Intervention de Cathy Apourceau-Poly

Réunion du 16 novembre 2023 à 10h30
Partage de la valeur au sein de l'entreprise — Vote sur l'ensemble

Photo de Cathy Apourceau-PolyCathy Apourceau-Poly :

Madame la présidente, monsieur le ministre, mes chers collègues, le 17 avril 2023, Emmanuel Macron déclarait : « J’ai entendu dans les manifestations une opposition à la réforme des retraites, mais aussi une volonté de retrouver du sens dans son travail, d’en améliorer les conditions, d’avoir des carrières qui permettent de progresser dans la vie. […] Ce nouveau pacte de la vie au travail sera construit dans les semaines et les mois qui viennent. »

À ce titre, le Gouvernement s’est empressé de transposer l’accord a minima signé entre les organisations patronales et les organisations syndicales sur le partage de la valeur au sein de l’entreprise.

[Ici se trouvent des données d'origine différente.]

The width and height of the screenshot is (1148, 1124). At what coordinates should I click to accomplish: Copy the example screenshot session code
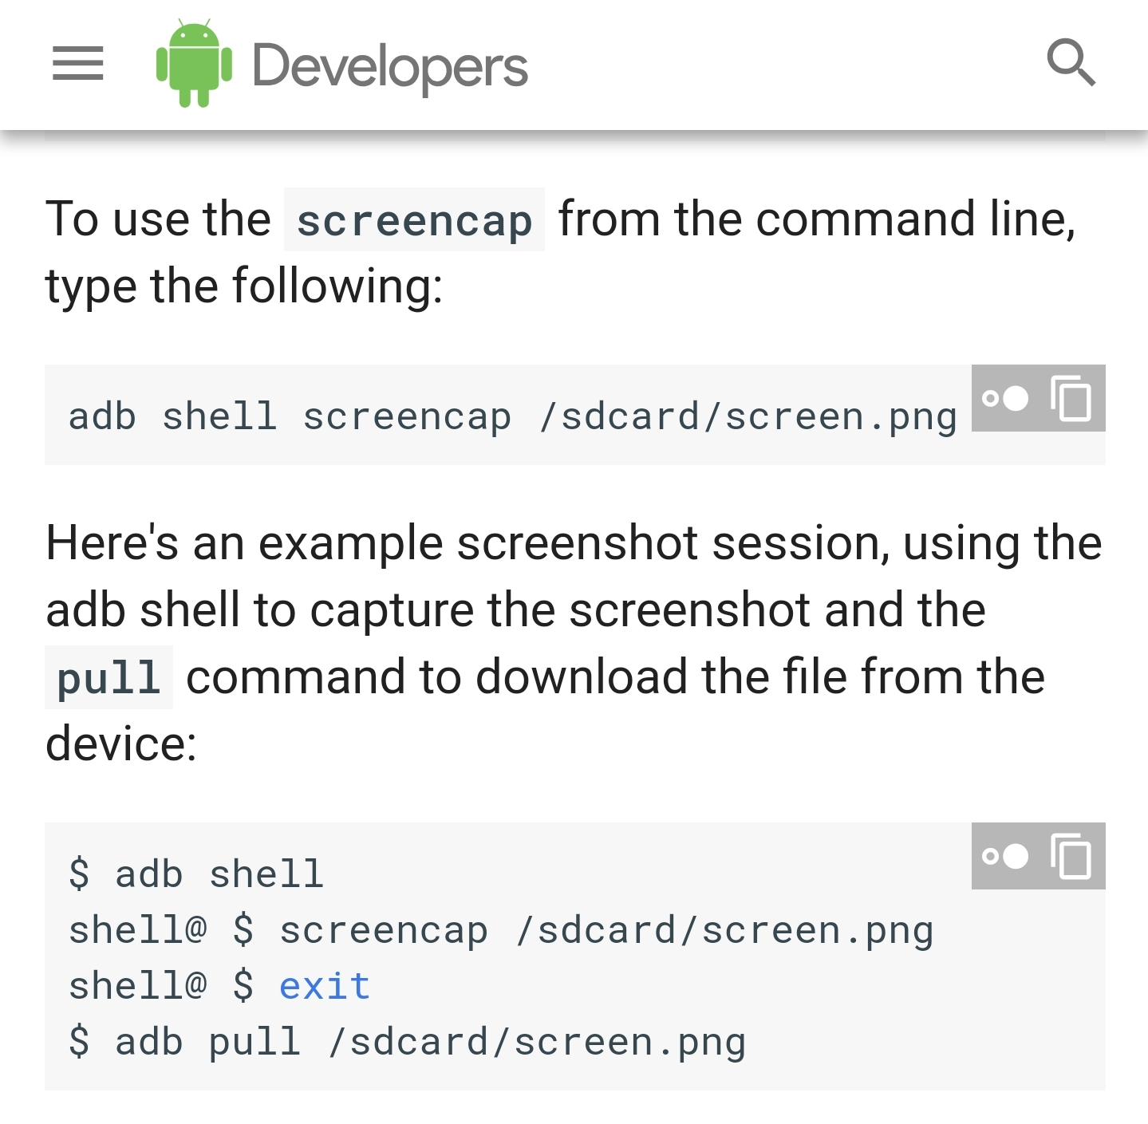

Lors de nos débats en première lecture, tous nos amendements tendant à compléter, améliorer ou étendre cet accord ont été rejetés par la majorité sénatoriale et le Gouvernement. Il ne fallait voter que l’ANI, juste l’ANI et rien que l’ANI… Voilà les arguments que vous nous avez opposés tout au long de l’examen de ce texte.

La pression du patronat sur la majorité sénatoriale et le Gouvernement est tellement forte que même l’avancement d’une année – à 2024 – de l’obligation du partage de la valeur dans les PME réalisant des bénéfices a été retiré de la version finale de ce projet de loi.

Nous nous souviendrons de cette posture lorsque les négociations sur la nouvelle convention de l’assurance chômage s’achèveront. Elle équivaut à un dénigrement de notre droit constitutionnel d’amendement, et ce au nom du respect d’un texte signé par les organisations syndicales.

Hier, la commission mixte paritaire est parvenue à l’élaboration d’un texte commun. Il est temps d’en tirer les conclusions.

Malgré un projet de loi dont l’objet était de partager la valeur dans l’entreprise, le Gouvernement a réussi l’exploit de ne pas aborder une seule fois le sujet des salaires. Ces derniers sont pourtant, par essence, le résultat des rapports de force dans l’entreprise autour du partage de la richesse créée ; ils créent en outre, dans la durée, des droits permettant ensuite d’accéder à des prestations sociales. Le développement de l’épargne salariale, de l’actionnariat, des primes, de l’intéressement ne pourra jamais s’y substituer, d’autant que, nous le savons, les primes ne sont pas pérennes et qu’elles continuent de dépendre du bon vouloir des entreprises.

Nous l’avions dit en première lecture et je le répète : ces mécanismes ont un important effet de substitution aux salaires, puisqu’ils transforment des augmentations de salaire en primes et en intéressement ; ils engendrent de ce fait une perte de recettes pour la sécurité sociale, et une perte de droits pour les salariés.

C’est la raison pour laquelle, en préambule de l’accord national interprofessionnel, syndicats et patronat se sont accordé sur la phrase suivante : « Les partenaires sociaux réaffirment que le salaire doit rester la forme essentielle de la reconnaissance du travail fourni par les salariés et des compétences mises en œuvre à cet effet. »

Le salaire est le grand oublié de votre texte, monsieur le ministre, de ce texte sur le partage de la richesse créée dans les entreprises. Un véritable partage de la valeur passerait par l’indexation des salaires sur l’inflation, la revalorisation du Smic à 1 600 euros net par mois et la stricte application de l’égalité salariale entre les femmes et les hommes.

Comme souvent, nous n’attendions rien des annonces du Président de la République, mais nous sommes tout de même déçus.

Pour l’ensemble de ces raisons, les membres du groupe Communiste Républicain Citoyen et Écologiste – Kanaky voteront contre ce projet de loi.